After telling the world that the Mars Curiosity rover made a discovery "for the history books," NASA is now downplaying the importance of what was found.

NASA spokesperson Guy Webster elaborated some on the discovery, hoping to realign people's expectations.

"It won't be earthshaking but it will be interesting," Webster told Time. "As for history books, the whole mission is for the history books."

That's not to say the rover didn't stumble upon something of immense scientific importance, just that earthlings need to cool their heals a bit about what was discovered on our extraterrestrial neighbor.

Rumors from the red planet

The flurry of curiosity over what the Curiosity rover found started from comments made by researcher John Grotzinger while studying soil data collected by the rover's Sample Analysis at Mars (SAM) instruments.

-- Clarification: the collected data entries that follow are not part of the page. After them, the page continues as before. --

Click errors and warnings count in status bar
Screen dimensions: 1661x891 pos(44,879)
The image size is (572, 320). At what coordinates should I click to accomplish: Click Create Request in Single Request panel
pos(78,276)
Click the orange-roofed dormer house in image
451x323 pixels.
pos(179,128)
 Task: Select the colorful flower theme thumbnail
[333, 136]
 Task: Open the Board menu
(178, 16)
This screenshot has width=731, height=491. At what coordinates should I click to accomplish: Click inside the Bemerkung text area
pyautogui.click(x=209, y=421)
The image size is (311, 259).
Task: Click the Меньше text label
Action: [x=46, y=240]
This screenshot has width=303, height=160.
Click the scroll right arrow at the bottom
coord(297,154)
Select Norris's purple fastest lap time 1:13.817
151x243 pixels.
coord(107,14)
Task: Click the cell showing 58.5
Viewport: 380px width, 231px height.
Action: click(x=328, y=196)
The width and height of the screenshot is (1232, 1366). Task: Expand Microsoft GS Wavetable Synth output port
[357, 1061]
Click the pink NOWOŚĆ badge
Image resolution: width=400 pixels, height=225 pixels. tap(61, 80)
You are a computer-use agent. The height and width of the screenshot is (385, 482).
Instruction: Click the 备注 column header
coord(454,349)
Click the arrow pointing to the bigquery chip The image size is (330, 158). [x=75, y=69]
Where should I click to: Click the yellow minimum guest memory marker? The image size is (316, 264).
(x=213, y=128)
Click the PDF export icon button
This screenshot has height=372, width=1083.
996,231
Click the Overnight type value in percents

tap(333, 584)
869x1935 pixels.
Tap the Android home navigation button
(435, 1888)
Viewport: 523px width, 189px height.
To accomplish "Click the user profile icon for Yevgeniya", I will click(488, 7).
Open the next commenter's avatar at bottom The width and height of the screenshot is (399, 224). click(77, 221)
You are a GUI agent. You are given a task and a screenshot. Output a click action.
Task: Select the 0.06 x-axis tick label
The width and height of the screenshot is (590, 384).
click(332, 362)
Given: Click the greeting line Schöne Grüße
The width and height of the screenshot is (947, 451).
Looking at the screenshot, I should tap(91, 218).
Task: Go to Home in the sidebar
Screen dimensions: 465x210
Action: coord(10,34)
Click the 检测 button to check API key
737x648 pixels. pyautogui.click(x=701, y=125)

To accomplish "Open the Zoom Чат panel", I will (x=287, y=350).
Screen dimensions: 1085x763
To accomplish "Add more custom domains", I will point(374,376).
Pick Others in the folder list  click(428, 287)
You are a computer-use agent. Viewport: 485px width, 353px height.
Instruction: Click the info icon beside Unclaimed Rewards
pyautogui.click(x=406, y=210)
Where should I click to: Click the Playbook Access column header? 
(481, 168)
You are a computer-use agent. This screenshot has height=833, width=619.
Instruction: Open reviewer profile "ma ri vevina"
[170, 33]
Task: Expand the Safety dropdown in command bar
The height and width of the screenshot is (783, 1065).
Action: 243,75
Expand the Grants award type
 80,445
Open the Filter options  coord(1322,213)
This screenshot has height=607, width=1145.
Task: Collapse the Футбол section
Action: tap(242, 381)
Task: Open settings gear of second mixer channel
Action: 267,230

With claims of a history-making discovery, speculation quickly leapt to the idea that methane, a gas created by organic matter, had been discovered on the surface of Mars.

Webster's comments come across as an attempt to cool down the rumor mill so that there isn't disappointment when the actual discovery is announced.

"John was excited about the quality and range of information coming in from SAM during the day a reporter happened to be sitting in John's office last week," Webster said. "He has been similarly excited by results at other points during the mission so far."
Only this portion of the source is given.